Erfahrungsgemäß stimmen die spontanen Diagnosen mit späteren Obduktionen in vielen Fällen nicht überein. Der Arzt sollte sich daher genau die Vorgeschichte vor Augen führen und gegebenenfalls nahe stehende Personen dazu befragen. Kann die Vorgeschichte zu diesem Zeitpunkt zum Tod geführt haben? Sind die Zusammenhänge logisch? Es sind Fälle von Mordserien in Altenheimen bekannt, in denen immer ein natürlicher Tod bescheinigt wurde, obwohl die Patienten durch Truxal oder Luftembolien getötet wurden. 

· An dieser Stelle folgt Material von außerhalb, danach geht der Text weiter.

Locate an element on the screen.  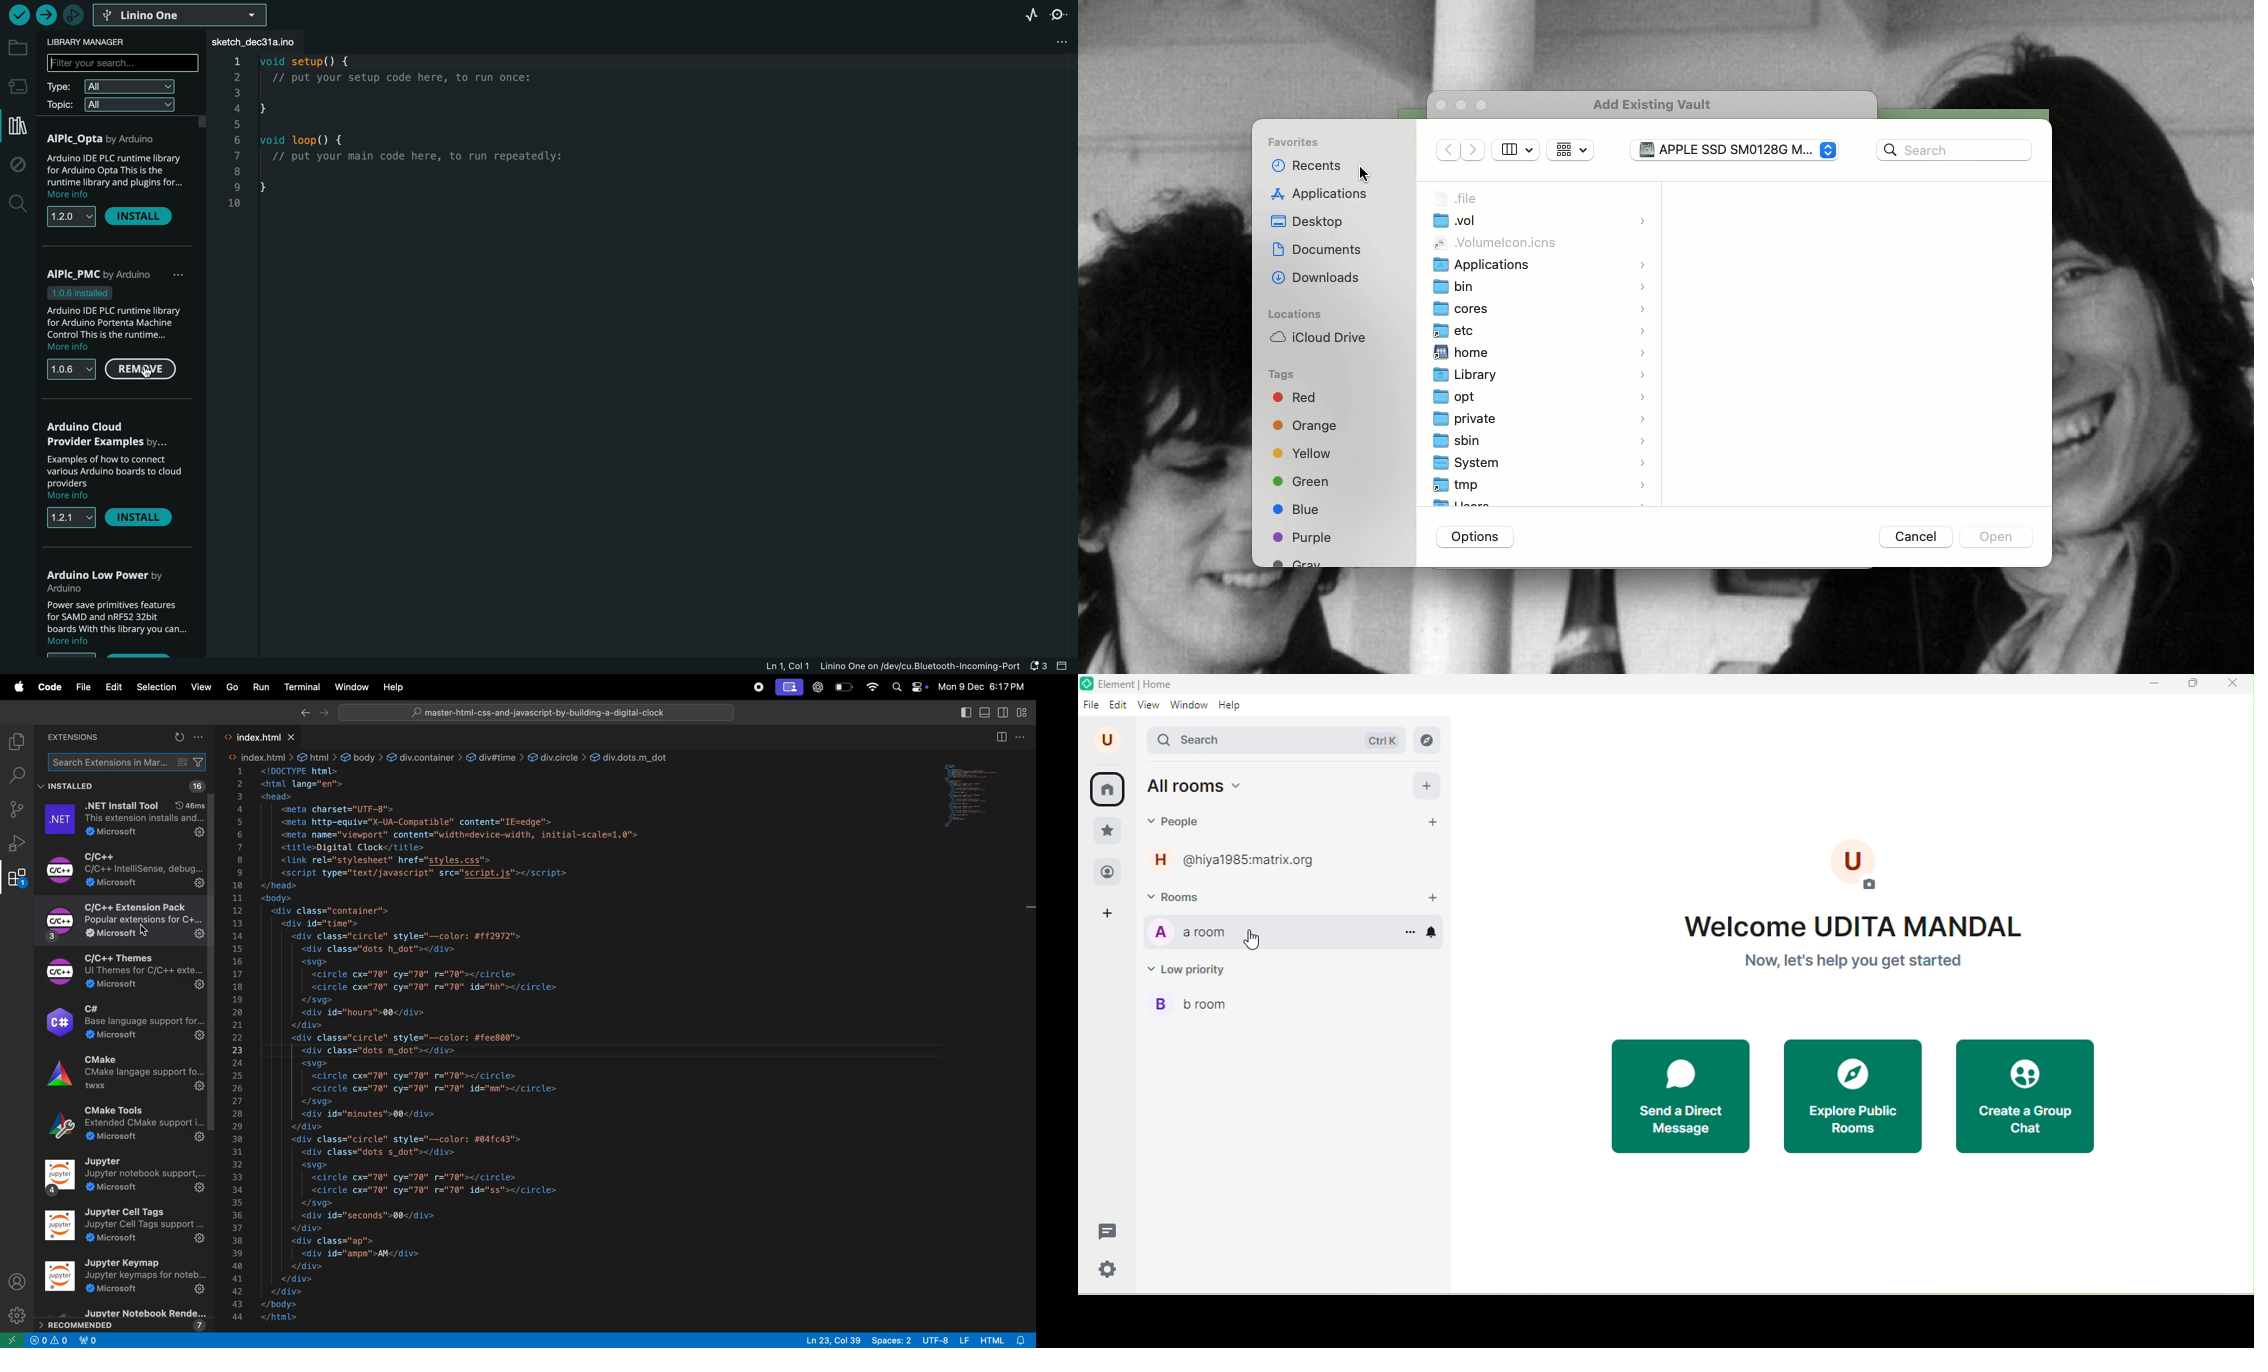
library manager is located at coordinates (95, 42).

Qualifikation der Todesart
Die Definition „natürlicher Tod" kommt nur dann in Betracht, wenn der Verstorbene an einer Krankheit gelitten hat, die mittelbar oder unmittelbar zum Tode geführt hat. Anamnestisch muss also ein schweres Krankheitsbild mit schlechter Prognose diagnostiziert sein und Todesart und Zeitpunkt müssen damit kompatibel erscheinen. „Nichtnatürlich" bedeutet entsprechend, dass der Verstorbene durch eine eigen- oder fremdverschuldete Einwirkung von außen gestorben ist. Dazu gehören:
  • Gewalteinwirkungen, Unfälle, Tötungsdelikte,
  • Vergiftungen,
  • Suizide,
  • Behandlungsfehler,
  • tödlich verlaufende Folgezustände der ersten vier genannten Punkte.  

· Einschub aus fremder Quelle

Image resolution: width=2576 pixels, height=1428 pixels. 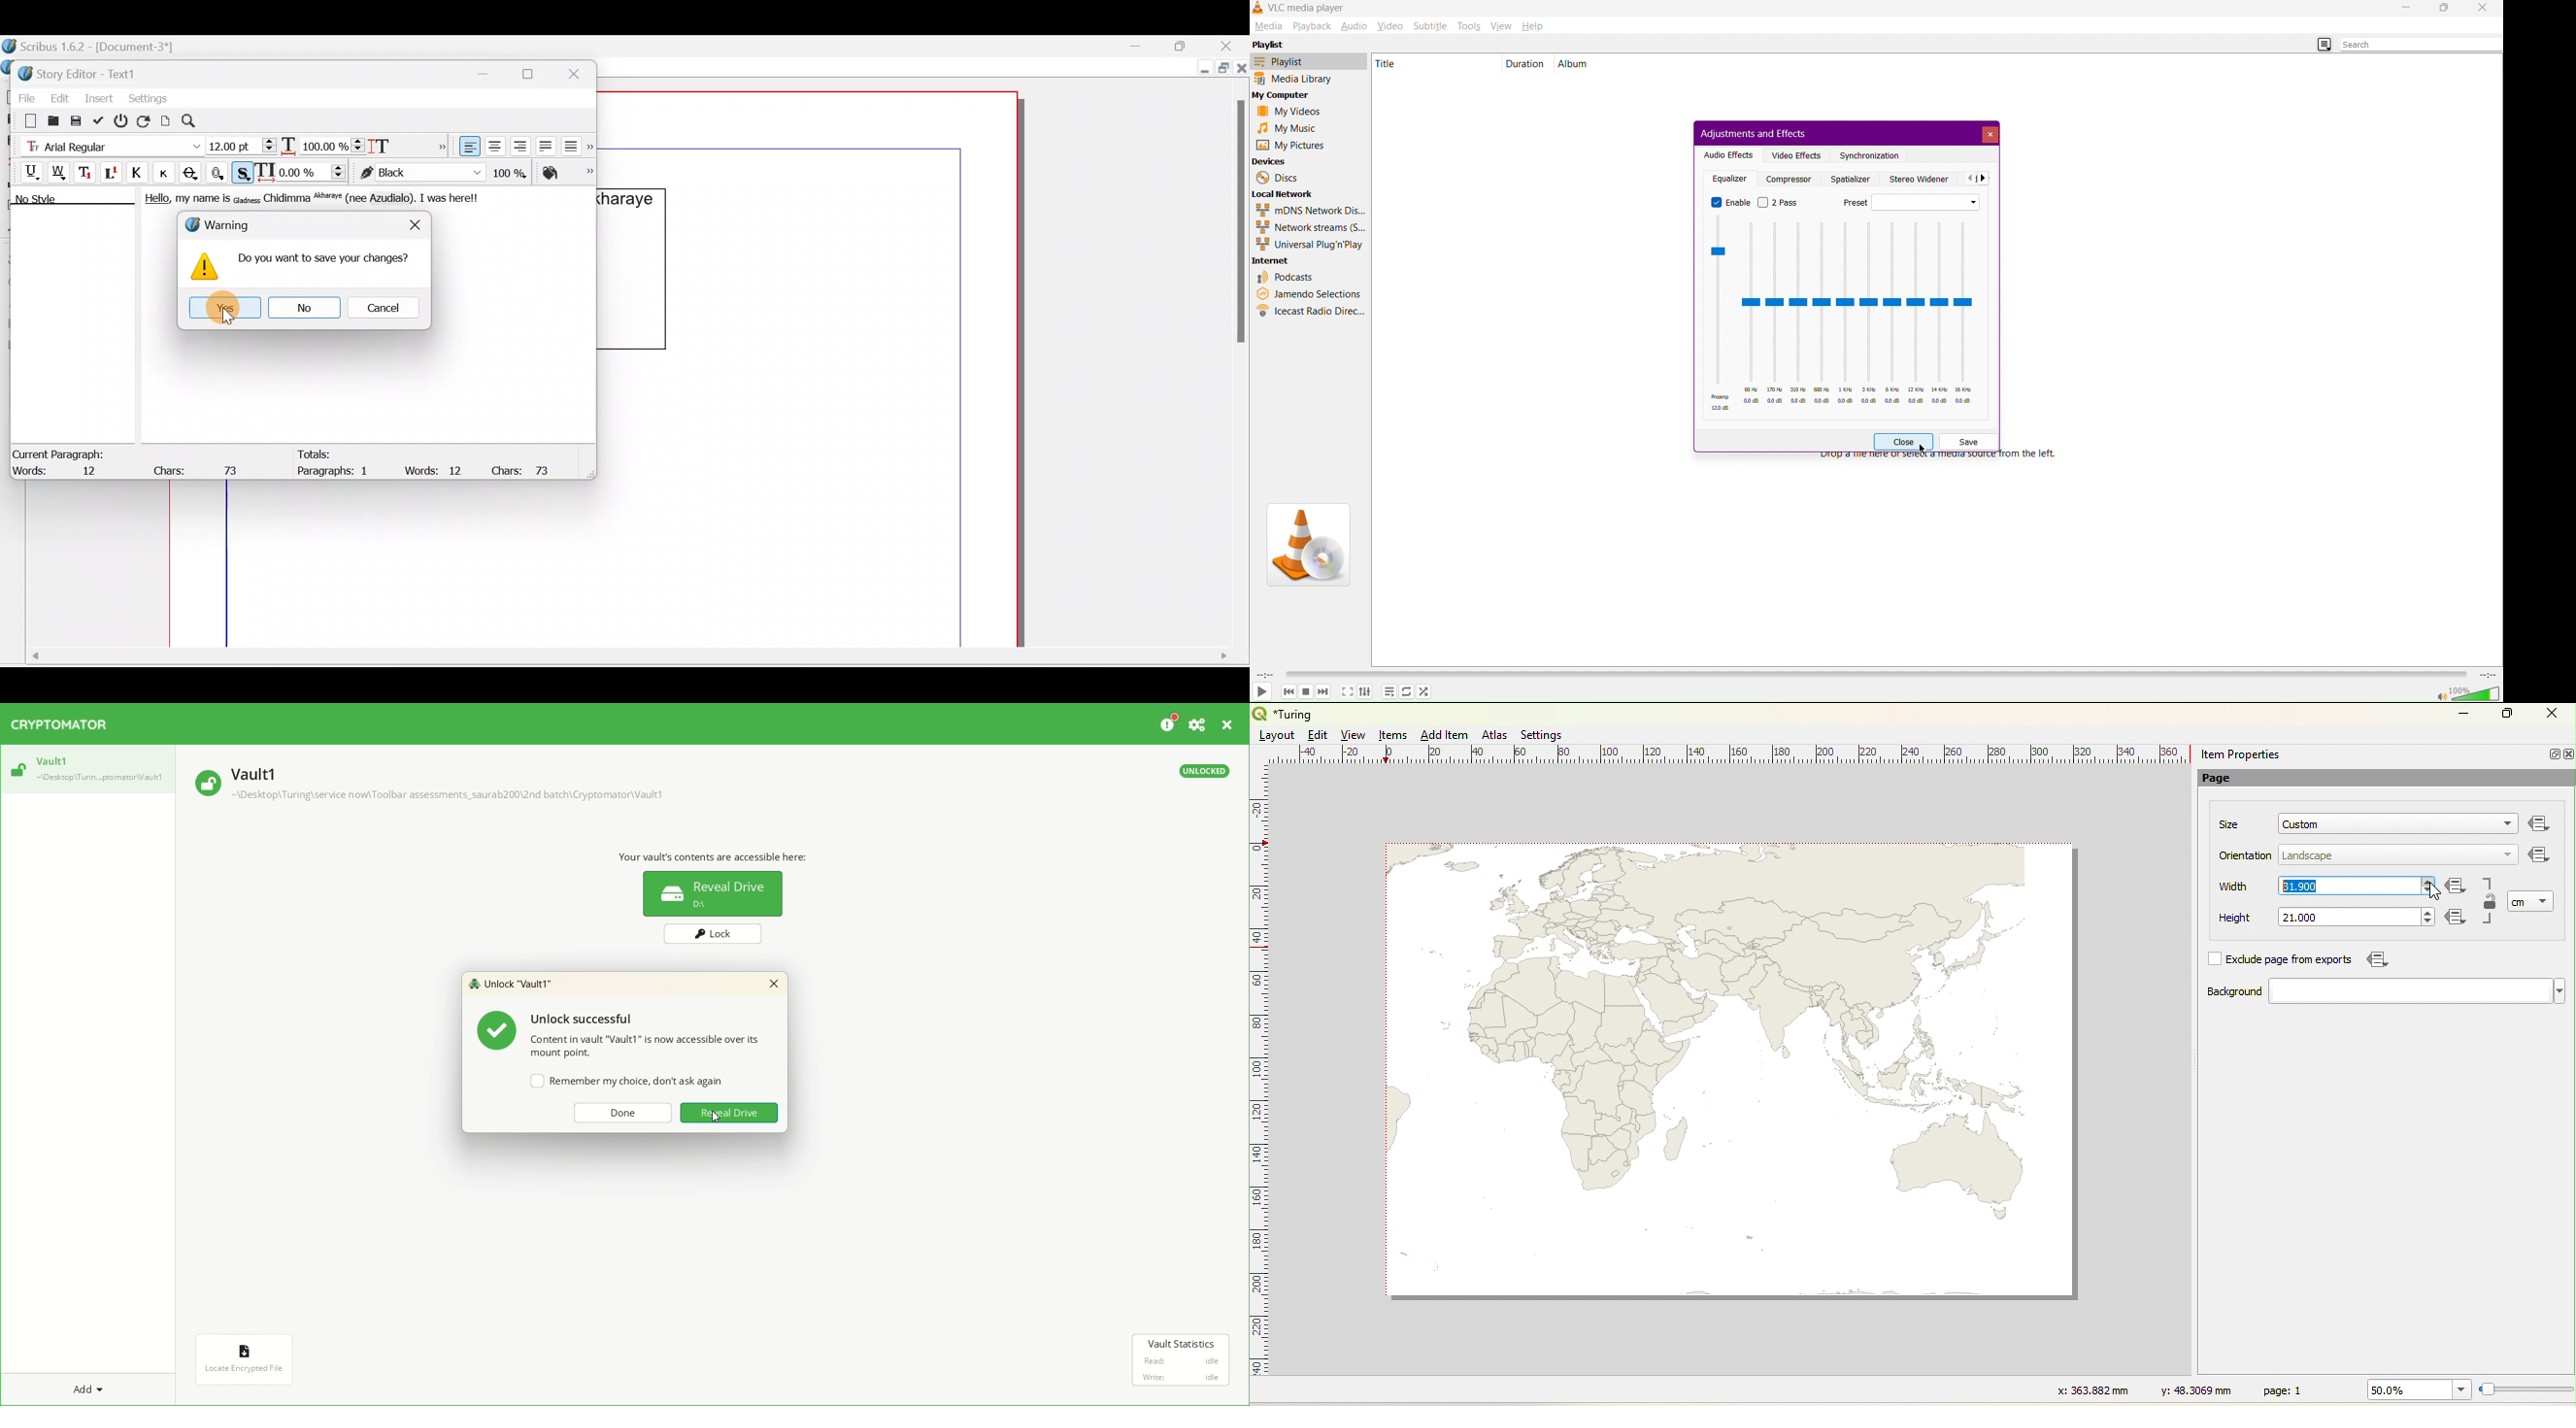 What do you see at coordinates (626, 661) in the screenshot?
I see `Scroll bar` at bounding box center [626, 661].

Fehler in der Qualifikation der Todesart behindert nicht nur die Rechtspflege, sondern unter Umständen auch die Durchsetzung berechtigter zivilrechtlicher Ansprüche der Hinterbliebenen nach einem Unfalltod. Bleibt die Todesart trotz aller Bemühungen der Recherche unklar, etwa weil keine finale Morbidität bekannt war oder der Betroffene isoliert gelebt hat, sollte auch die Todesart als „ungeklärt“ qualifiziert werden. Dann haben die Ermittlungsbehörden abzuklären, ob unter Umständen ein Fremdverschulden am Todeseintritt vorliegt oder nicht.